RIO — Um laudo da perícia criminal da Polícia Civil aponta a contaminação de duas amostras da cerveja Belorizontina, da cervejaria Backer, com a substância dietilenoglicol. O documento foi enviado pela polícia a autoridades estaduais e municipais da área da saúde.

Em laudo enviado para a secretaria de Saúde de Belo Horizonte e do estado de Minais Gerais, e obtido pelo jornal O GLOBO, um perito da Polícia Civil informa que “nas duas amostras de cerveja encaminhadas pela vigilância sanitária do município de Belo Horizonte (cerveja pilsen marca Belorizontina lotes L1 1348 e L2 1348) foi identificada a presença da substância dietilenoglicol em exames preliminares. Ressalto que estas garrafas foram recebidas lacradas e acondicionadas em envelopes de segurança da vigilância sanitária municipal”. A informação foi confirmada mais tarde em coletiva de imprensa.

Quatro garrafas da cerveja, recolhidas pela Vigilância Sanitaria na casa de pacientes que sentiram os sintomas da doença misteriosa, foram enviadas para análise paa o Instituto de Criminalística da Polícia Civil de Minas Gerais, para investigar possível contaminação.

Em nota, a Backer informou ser preciso ressaltar que “a substância não faz parte do processo de produção da cerveja Belorizontina”. Mas que “por precaução, os lotes em questão – L1 1348 e L2 1348 – citados pela Polícia Cilvil, e recolhidos na residência dos consumidores citados, serão retirados imediatamente de circulação, caso ainda haja algum remanescente no mercado”. A Backer também afirma “estar à disposição das autoridades para contibuir com a investigação e tem total interesse que as causas sejam apuradas, até a conclusão dos laudos e investigação”.

Por volta das 23h30 de quarta-feira, o resultado deu positivo para a substância dietilenoglicol. A polícia orienta que os consumidores não consumam a cerveja Belorizontina dos lotes L1 1348 e L2 1348, pois há grande risco de contaminação.

Na tarde desta quinta-feira a Polícia Civil uma inspeção na fábrica da cervejaria Backer, que fica no bairro Olhos D’Água, no oeste da capital mineira. A cerveja Belorizontina havia sido atrelada, em relatos nas redes sociais, aos sintomas da doença. Na fábrica, os agentes também recolheram outras garrafas que ainda serão comparadas com as fornecidas por famílias de pacientes.
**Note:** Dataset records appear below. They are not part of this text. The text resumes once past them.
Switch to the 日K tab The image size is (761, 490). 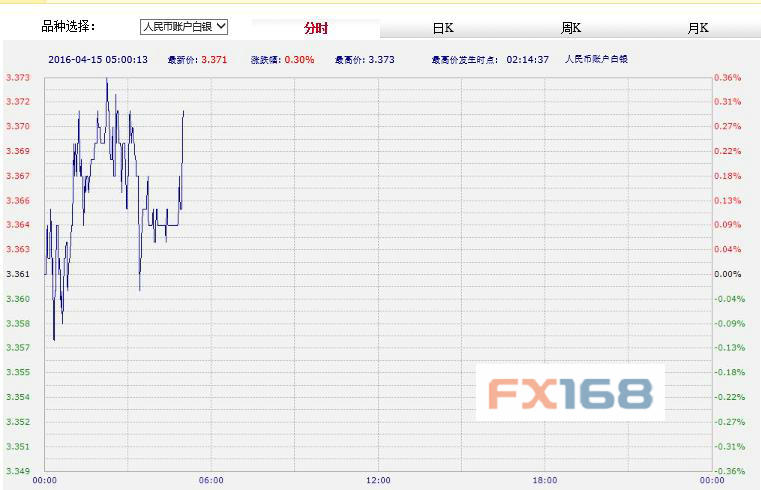point(443,29)
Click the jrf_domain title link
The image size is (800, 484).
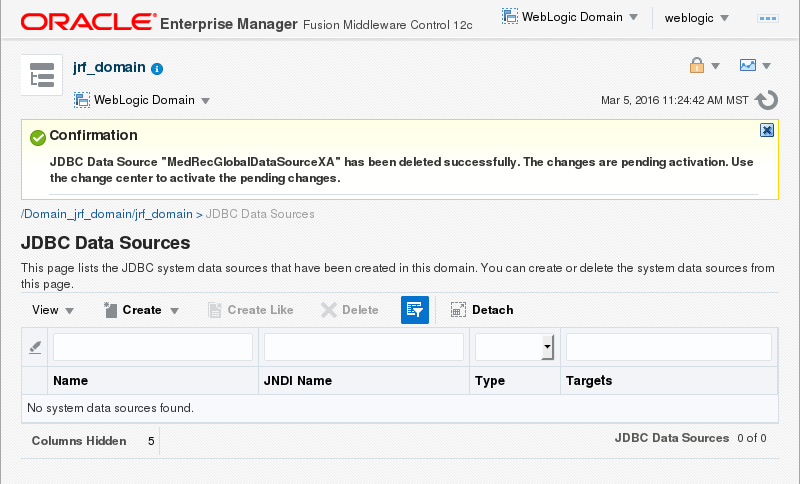(110, 68)
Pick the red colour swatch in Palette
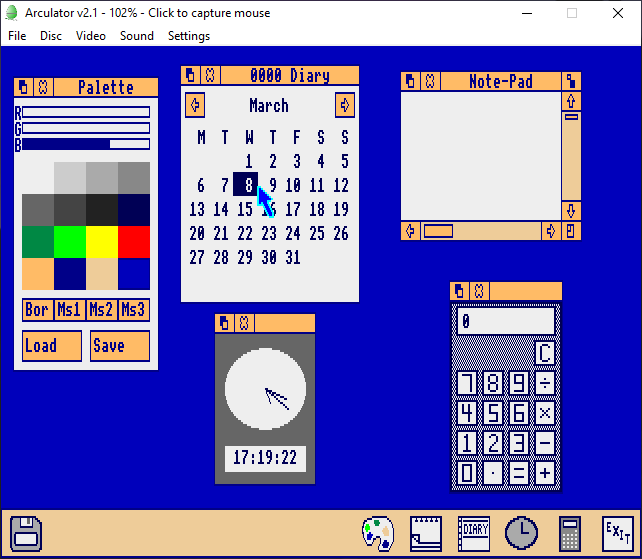The image size is (642, 559). pyautogui.click(x=133, y=242)
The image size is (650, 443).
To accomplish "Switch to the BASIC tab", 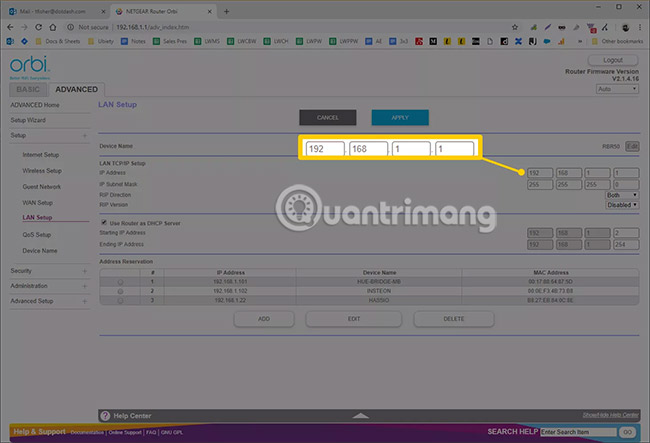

Até o momento, a doença misteriosa matou uma pessoa e causou a internação de pelo menos outras sete. As vítimas têm idades entre 23 e 76 anos e apresentaram os mesmos sintomas — desconforto gastrointestinal (náusea, vômito e dor abdominal), insuficiência renal aguda de evolução rápida (em até 72 horas) e alterações neurológicas como paralisia facial, vista borrada, cegueira total ou parcial.

A vitima fatal foi identificada como Paschoal Dermatini Filho, de 55 anos. Ele estava internado desde 31 de dezembro no Hospital Santa Casa de Misericórdia de Juiz de Fora, e morreu na última terça-feira, em decorrência de uma parada cardiorrespiratória.

Todos os afetados pela doença estão, de alguma forma, ligadas ao bairro Buritis, de classe média alta: trabalham, moram ou passaram por lá nos dias anteriores à contaminação. Os casos começaram a aparecer no final de dezembro.

Uma força tarefa foi montada para investigar os casos. A equipe é formada por técnicos da Secretaria de Estado de Saúde de Minas Gerais (SES-MG) e do Centro de Informações Estratégicas em Vigilância em Saúde de Minas Gerais (CIEVS Minas), da Secretaria Municipal de Saúde de BH (CIEVS BH) e do Ministério da Saúde (EpiSUS).